This comes from our holiday away from just about everything. We are privileged to be travelling through the far North of Norway experiencing peace and beauty in abundance as well as a surprising amount of sunshine.
Climbing mountains and wandering along deserted coastlines turned my mind towards our relationship with creation, the earth – that which God has given us.
This is THE issue for all of us and for the church.
I have pondered the meaning of the phrase in Genesis about ‘having dominion over living creatures’. God trusts in the human race to preserve something but dominion appears to have been taken as licence to destroy. Here in the Arctic Circle people can see first-hand what it means for the icecaps to be melting.
Read on in Genesis and the responsibility is clear. An article in the Theology of Work puts it thus:
‘We were meant to tend and care for the garden (Gen. 2:15). Creation is meant for our use, but not only for our use. (Gen. 1:4-31) reminds us that we are meant to sustain and preserve the environment. . . Dominion over all living creatures is not a license to abuse them, but a contract from God to care for them.’
Sadly, that doesn’t seem to go far enough. Sally has been reading about the Inuit people whilst we have been away. They have a better perspective they simply replace ‘dominion over’ with ‘at one with’.

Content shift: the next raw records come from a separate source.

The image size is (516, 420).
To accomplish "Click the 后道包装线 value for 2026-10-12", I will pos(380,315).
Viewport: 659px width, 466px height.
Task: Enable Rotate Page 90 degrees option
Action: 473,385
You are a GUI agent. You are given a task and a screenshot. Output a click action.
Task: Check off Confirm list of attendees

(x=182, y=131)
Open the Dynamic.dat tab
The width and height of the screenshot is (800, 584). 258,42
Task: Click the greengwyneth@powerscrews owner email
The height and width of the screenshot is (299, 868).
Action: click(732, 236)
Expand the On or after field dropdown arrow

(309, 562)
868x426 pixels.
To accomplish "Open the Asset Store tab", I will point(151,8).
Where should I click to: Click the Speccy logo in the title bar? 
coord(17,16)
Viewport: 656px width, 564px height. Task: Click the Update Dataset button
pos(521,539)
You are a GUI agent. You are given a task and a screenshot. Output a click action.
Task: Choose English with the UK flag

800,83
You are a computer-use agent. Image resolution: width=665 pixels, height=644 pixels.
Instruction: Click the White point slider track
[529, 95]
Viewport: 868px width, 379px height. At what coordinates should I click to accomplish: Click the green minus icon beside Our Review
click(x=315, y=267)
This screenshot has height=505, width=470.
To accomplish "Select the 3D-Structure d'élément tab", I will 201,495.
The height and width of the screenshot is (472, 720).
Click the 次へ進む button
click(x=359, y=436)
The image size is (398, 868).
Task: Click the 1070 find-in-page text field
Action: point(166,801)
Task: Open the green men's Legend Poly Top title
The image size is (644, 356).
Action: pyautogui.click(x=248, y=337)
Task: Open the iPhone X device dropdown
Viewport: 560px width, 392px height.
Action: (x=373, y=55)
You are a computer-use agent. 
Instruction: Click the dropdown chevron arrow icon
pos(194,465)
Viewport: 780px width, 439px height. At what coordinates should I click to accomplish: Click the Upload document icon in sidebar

An essay she read is entitled Upirngasaq (Arctic Spring). The Inuit writer Sheila Watt-Cloutier puts it like this:
‘In our language we have no word for ‘nature’, despite our deep affinity with the land, which teaches us how to live in harmony with the natural world. The division the Western world likes to make between ‘man and nature’ is in the traditional Inuit view both foreign and dangerous. In Western thinking, humans are set apart from nature; nature is something to strive against, to conquer, to tame, to exploit or, more benignly, to use for ‘recreation’. By contrast, Inuit place themselves within, not apart, from nature.’